Les jurys du concours
Les jurys des concours, réglementairement présidés par le directeur du Conservatoire ou un représentant, sont constitués d’environ sept à douze membres, avec la présence systématique de compositeurs. Il est à noter que les auteurs des morceaux de concours et lectures à vue, s’ils ne sont pas au piano pour accompagner les candidats, siègent le plus souvent au jury. Si quelques compositrices sont jouées lors des épreuves, on ne dénombre aucune femme jurée sur la période.
Les lieux du concours
La grande salle des concerts du Conservatoire, située dans l’actuelle rue homonyme, accueille la majorité des concours de sortie jusqu’en 1904.
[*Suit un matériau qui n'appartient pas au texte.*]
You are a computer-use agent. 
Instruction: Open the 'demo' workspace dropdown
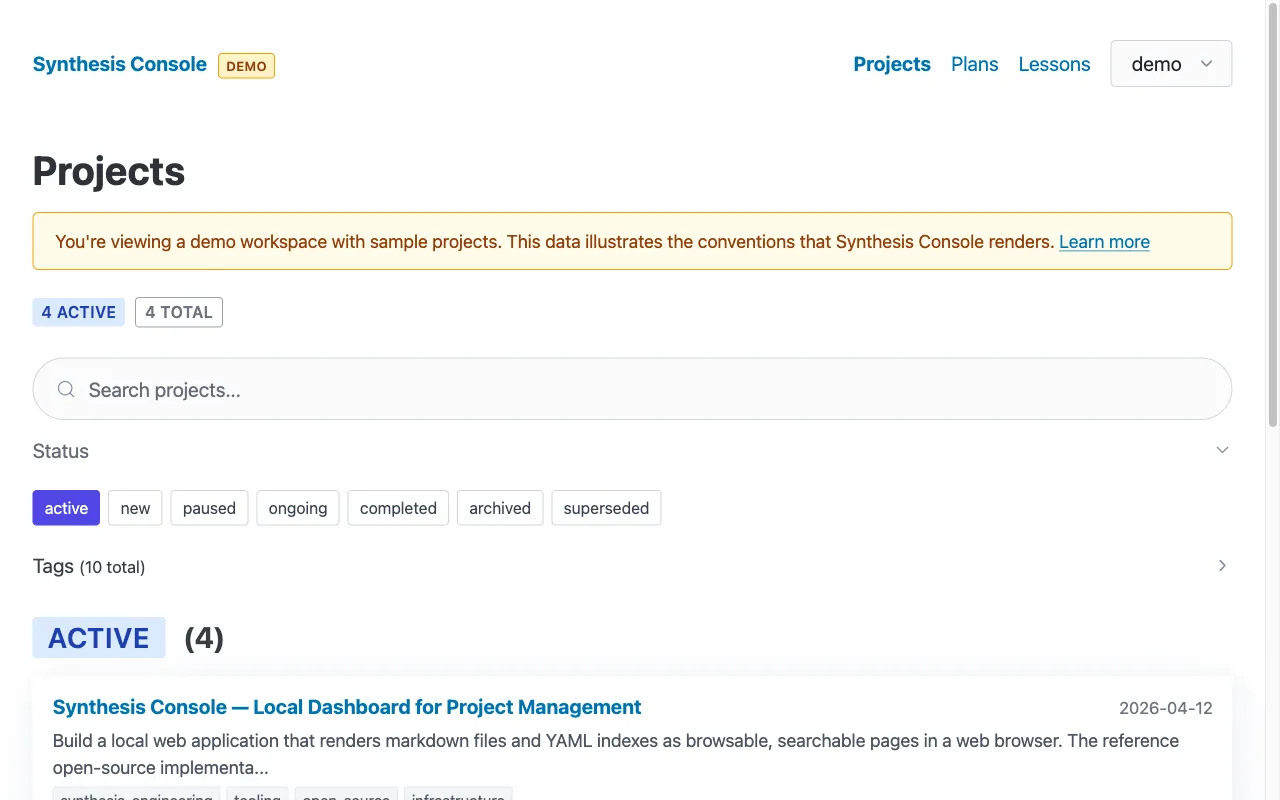tap(1170, 63)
À la suite d’une décision du ministère de l’Instruction publique et des Beaux-Arts, les concours ont lieu dans la grande salle du Théâtre de l’Opéra-Comique de 1905 à 1910. Dans son discours donné lors de la distribution des prix du 3 août 1905, Étienne Dujardin-Beaumetz, sous-secrétaire d’État aux Beaux-Arts, précise la motivation de cette délocalisation :
« C’est un but d’éducation qui m’a amené à transporter le concours de fin d’année dans la salle de l’Opéra-Comique. L’exiguïté de la salle du Conservatoire, les dangers d’incendie qu’elle offre et qui engagent la responsabilité directe du Sous-Secrétaire d’État, auraient suffi, sans doute, à motiver cette mesure.
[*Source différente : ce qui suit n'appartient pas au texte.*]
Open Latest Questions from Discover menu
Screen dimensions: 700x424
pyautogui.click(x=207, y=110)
Mais j’ai considéré aussi qu’il importait de faire connaître à un public plus nombreux vos si intéressants travaux et de donner à des jeunes talents un cadre plus vaste et plus conforme à celui où ils devront se produire un jour. » (extrait du Journal officiel du 4 août 1905, p. 4799)
En 1911, en raison de l’indisponibilité de la salle de l’Opéra-Comique — qui voit sa saison se prolonger jusqu’en juillet, les concours se déroulent au Théâtre de l’Odéon.
De 1912 à 1914, les concours de fin d’année retrouvent la salle des concerts du Conservatoire. Durant le premier conflit mondial, les concours sont transportés de 1915 à 1919 au nouveau Conservatoire de la rue de Madrid. Le public des concours — qui comptait jusqu’à quatre cents personnes, rue du Conservatoire — est drastiquement réduit, comme le précise l’article 106 du règlement organique de 1915 :
« Afin de leur garder leur caractère de scolarité, [les concours] auront lieu en présence seulement des membres du conseil supérieur d’enseignement, des professeurs, des élèves, de la critique et des directeurs de théâtres de Paris ou des départements qui exprimeront le désir d’y assister. »
En 1920, les candidats retrouvent la salle des concerts du Conservatoire.
Sources and protocol
Les données restituées dans ce dossier sont principalement issues des archives administratives du Conservatoire, et notamment des procès-verbaux des concours, dont une partie est conservée aux Archives nationales de France sous la cote AJ/37/253.1. Ces procès-verbaux, rédigés par Fernand Bourgeat, secrétaire général du Conservatoire, lors des délibérations qui suivent les concours, sont le témoignage le plus précis et souvent le plus exhaustif de ces événements. Les commentaires des jurys (AJ/37/255/1) ont pallié l’absence de procès-verbaux pour certaines années. Plusieurs titres de presse ont complété la recherche et ont fourni de précieux détails sur le déroulement des épreuves, à l’instar des longs comptes rendus d’Arthur Pougin parus dans Le Ménestrel.
Une large part des lectures à vue jouées lors des concours ont pu être identifiées au moyen de la base de données des lectures à vue du Conservatoire de Paris (liée au programme ANR/HEMEF).
Select bibliography
Anne Bongrain, Le Conservatoire national de musique et de déclamation, 1900-1930, documents historiques et administratifs, Paris, Vrin, 2012.
Constant Pierre, Le Conservatoire national de musique et de déclamation. Documents historiques et administratifs, Paris, Imprimerie nationale, 1900.
Gail H. Woldu, Gabriel Fauré as director of the Conservatoire national de musique et de déclamation, 1905-1920, PhD, Université de Yale, 1983.